I’ll skip using the lead for obvious reasons. And I don’t have any tow, which presumably would be made from flax or hemp rope. The pitch acts as a flux, helping prevent oxidation of the liquid tin and lead. I have other substances which might do, such as lard or beeswax.
In order to tin the group cauldron therefore, I set it up like this on a fire:#
It took a while to heat through due to the mass of bronze.
I put some beeswax in it and some pure tin used for soldering. Eventually this melted:
Now came the interesting thing. No matter how I scraped the tin around the inside using a piece of leather, it didn’t stick properly to the bronze. Which wasn’t too surprising, but it is nice to demonstrate clearly how the plain straightforward instructions are lacking something.
Amazingly, this lack of information persisted even into the 19th century. This photo is of a book found on google books, and it is remarkably similar to the instructions given by Biringuccio:
After doing it a second time I had the following result:
Not tinned properly at all.
This gave me a good clue what was wrong – the metal was so hot the tin melted off it again, and what I needed to do was to control the heat.
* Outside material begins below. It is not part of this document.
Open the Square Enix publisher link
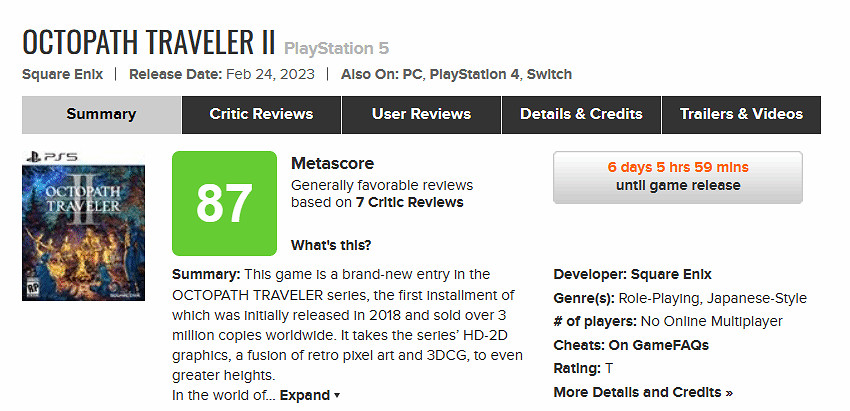 [x=62, y=74]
So searching the internet for more information, I found this article, in which a man who re-tins old pans and such explained the importance of the temperature, which is ideally kept at to ten degrees above the melting point of tin.
Thus the limits of Biringuccio. Over time I expect to find more about such limits, since leaving out the importance of limiting the temperature of the item being tinned is rather a big thing.
Now I just need to decide whether to try it again in various ways, such as using a ladle full of tin and a blowtorch, or else use an electrolytic method and tin in solution.
You might think that I go about these things in an inefficient and ineffective manner, but actually I find I learn best through making mistakes, and in making the mistakes, I get a much better idea of the parameters involved in the process and what skills are involved. Plus by following the recipe as nearly as possible as given, it makes clear how good it is.